**Records**
[START]

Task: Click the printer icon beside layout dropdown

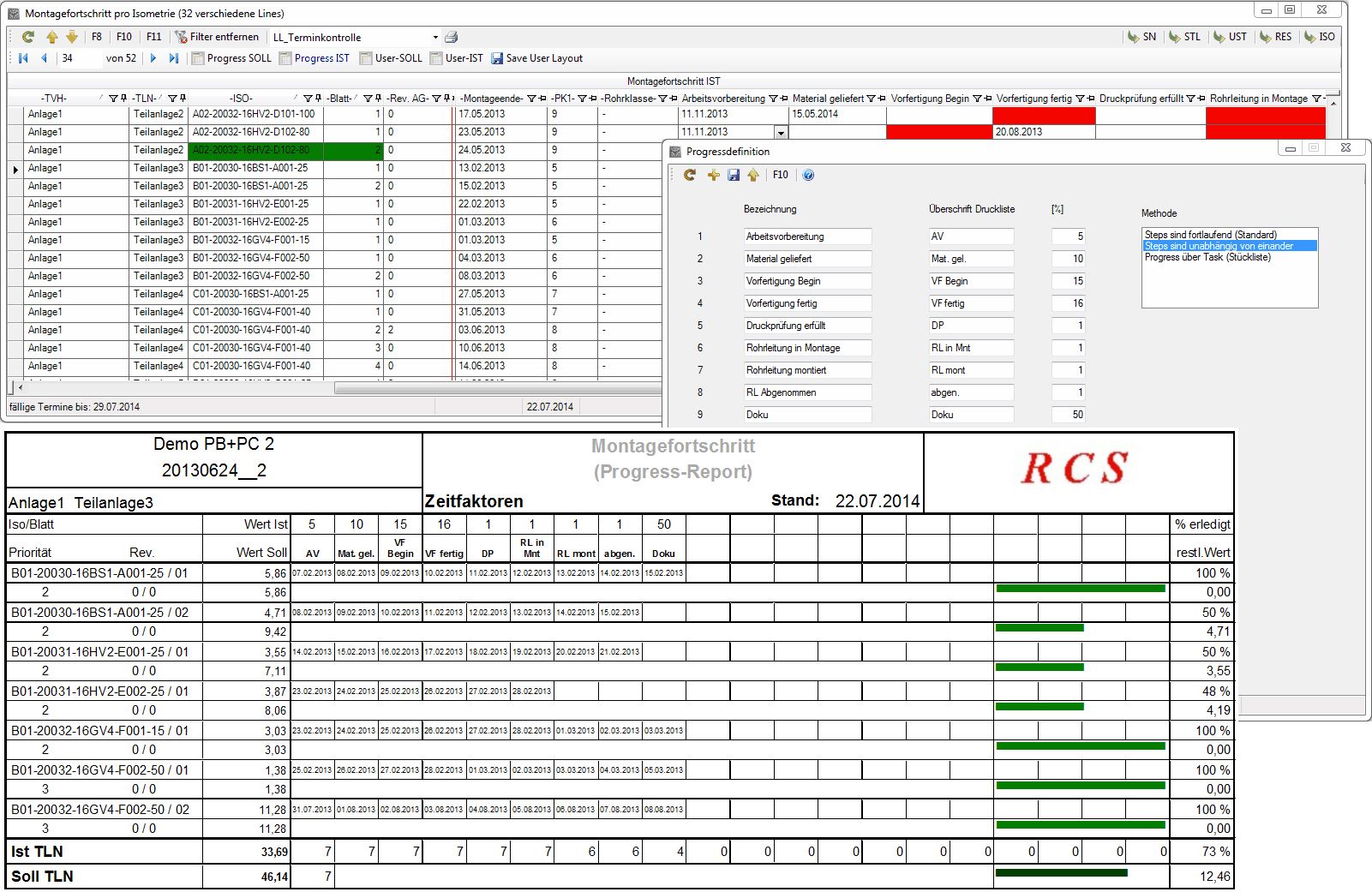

[END]
[START]

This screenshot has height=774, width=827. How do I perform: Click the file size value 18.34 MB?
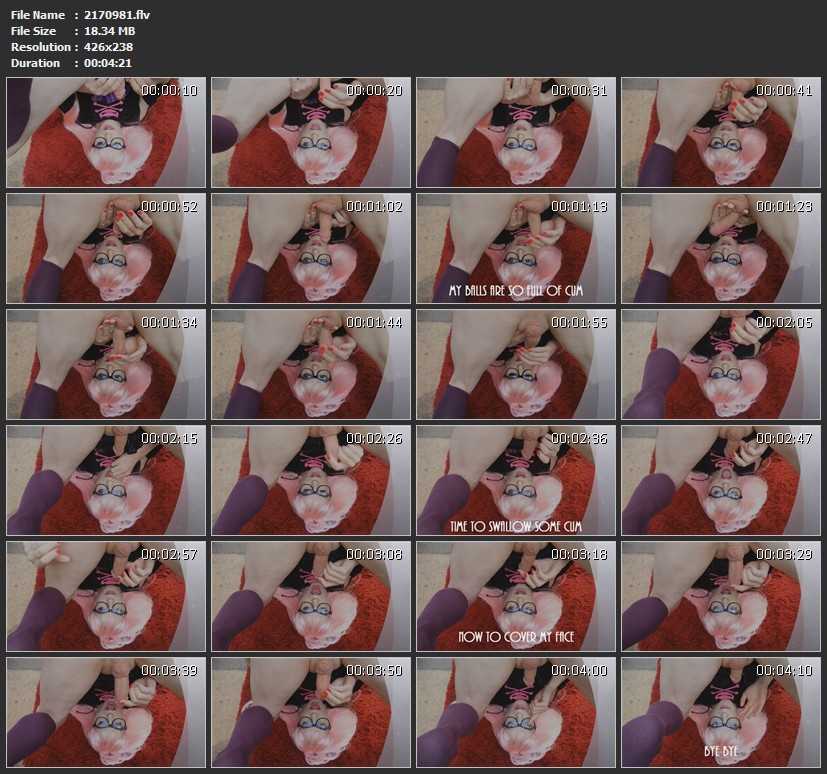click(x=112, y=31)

[END]
[START]

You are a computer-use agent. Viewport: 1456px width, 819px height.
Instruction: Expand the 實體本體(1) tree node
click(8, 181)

[END]

**Short task**
Convert the items starting at the line containing "This screenshot has" and ending at the line containing "click(x=112, y=31)" into a two-column CSV with the headers instruction and action. Write one row per item, putting its text in one quoted field and its answer in the other, replacing line breaks with spaces and leaving out the pictures.

**Written reply**
instruction,action
"This screenshot has height=774, width=827. How do I perform: Click the file size value 18.34 MB?","click(x=112, y=31)"